### Task prompt
What you return must be exactly the lines running from the one with "This screenshot has height=94, width=94." to the end of the data below, inclusive, and nothing more.

(Stored data)
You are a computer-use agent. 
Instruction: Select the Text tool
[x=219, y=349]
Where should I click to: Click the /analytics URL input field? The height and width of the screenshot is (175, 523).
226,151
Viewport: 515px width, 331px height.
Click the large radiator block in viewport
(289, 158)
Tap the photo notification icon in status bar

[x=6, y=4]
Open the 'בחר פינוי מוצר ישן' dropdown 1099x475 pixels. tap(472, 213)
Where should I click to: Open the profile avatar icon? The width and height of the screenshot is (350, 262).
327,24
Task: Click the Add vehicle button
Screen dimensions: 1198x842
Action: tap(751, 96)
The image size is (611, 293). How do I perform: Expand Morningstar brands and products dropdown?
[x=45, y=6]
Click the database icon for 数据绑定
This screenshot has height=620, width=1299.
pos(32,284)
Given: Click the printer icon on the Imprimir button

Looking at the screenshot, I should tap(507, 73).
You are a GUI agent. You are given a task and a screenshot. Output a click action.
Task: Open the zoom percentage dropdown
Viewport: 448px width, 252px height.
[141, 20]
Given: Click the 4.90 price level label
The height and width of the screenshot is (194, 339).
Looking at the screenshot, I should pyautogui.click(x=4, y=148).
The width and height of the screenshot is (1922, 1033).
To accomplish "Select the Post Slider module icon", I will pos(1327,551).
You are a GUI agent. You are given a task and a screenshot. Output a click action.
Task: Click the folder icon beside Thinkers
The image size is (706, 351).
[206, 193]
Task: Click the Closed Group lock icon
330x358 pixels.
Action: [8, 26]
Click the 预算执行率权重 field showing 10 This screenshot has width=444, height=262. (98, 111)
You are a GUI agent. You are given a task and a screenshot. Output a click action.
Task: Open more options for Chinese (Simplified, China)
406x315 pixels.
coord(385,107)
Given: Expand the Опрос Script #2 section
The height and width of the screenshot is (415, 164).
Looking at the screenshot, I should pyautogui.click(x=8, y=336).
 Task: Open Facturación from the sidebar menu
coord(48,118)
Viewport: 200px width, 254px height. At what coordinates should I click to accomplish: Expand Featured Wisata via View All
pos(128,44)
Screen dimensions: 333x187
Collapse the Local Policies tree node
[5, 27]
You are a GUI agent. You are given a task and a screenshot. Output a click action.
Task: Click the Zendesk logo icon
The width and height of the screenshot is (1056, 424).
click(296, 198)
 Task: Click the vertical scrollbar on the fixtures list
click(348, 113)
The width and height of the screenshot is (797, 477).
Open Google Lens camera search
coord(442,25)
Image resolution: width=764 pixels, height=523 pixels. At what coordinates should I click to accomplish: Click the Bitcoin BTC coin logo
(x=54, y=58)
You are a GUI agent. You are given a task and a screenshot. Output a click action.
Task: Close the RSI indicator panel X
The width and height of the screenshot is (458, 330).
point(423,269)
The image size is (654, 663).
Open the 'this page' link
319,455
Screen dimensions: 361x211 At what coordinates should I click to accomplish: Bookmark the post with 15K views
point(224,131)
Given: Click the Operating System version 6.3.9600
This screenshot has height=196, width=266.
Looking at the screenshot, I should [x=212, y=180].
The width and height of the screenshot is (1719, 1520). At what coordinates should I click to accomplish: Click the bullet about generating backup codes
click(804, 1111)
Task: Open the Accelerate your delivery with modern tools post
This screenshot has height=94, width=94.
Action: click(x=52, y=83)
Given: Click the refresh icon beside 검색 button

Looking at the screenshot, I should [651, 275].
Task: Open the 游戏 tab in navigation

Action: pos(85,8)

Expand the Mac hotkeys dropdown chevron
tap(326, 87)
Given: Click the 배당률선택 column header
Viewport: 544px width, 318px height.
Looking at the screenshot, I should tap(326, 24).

### Answer to the problem
This screenshot has height=94, width=94.
Action: click(x=52, y=83)
Given: Click the refresh icon beside 검색 button

Looking at the screenshot, I should [651, 275].
Task: Open the 游戏 tab in navigation

Action: pos(85,8)

Expand the Mac hotkeys dropdown chevron
tap(326, 87)
Given: Click the 배당률선택 column header
Viewport: 544px width, 318px height.
Looking at the screenshot, I should tap(326, 24).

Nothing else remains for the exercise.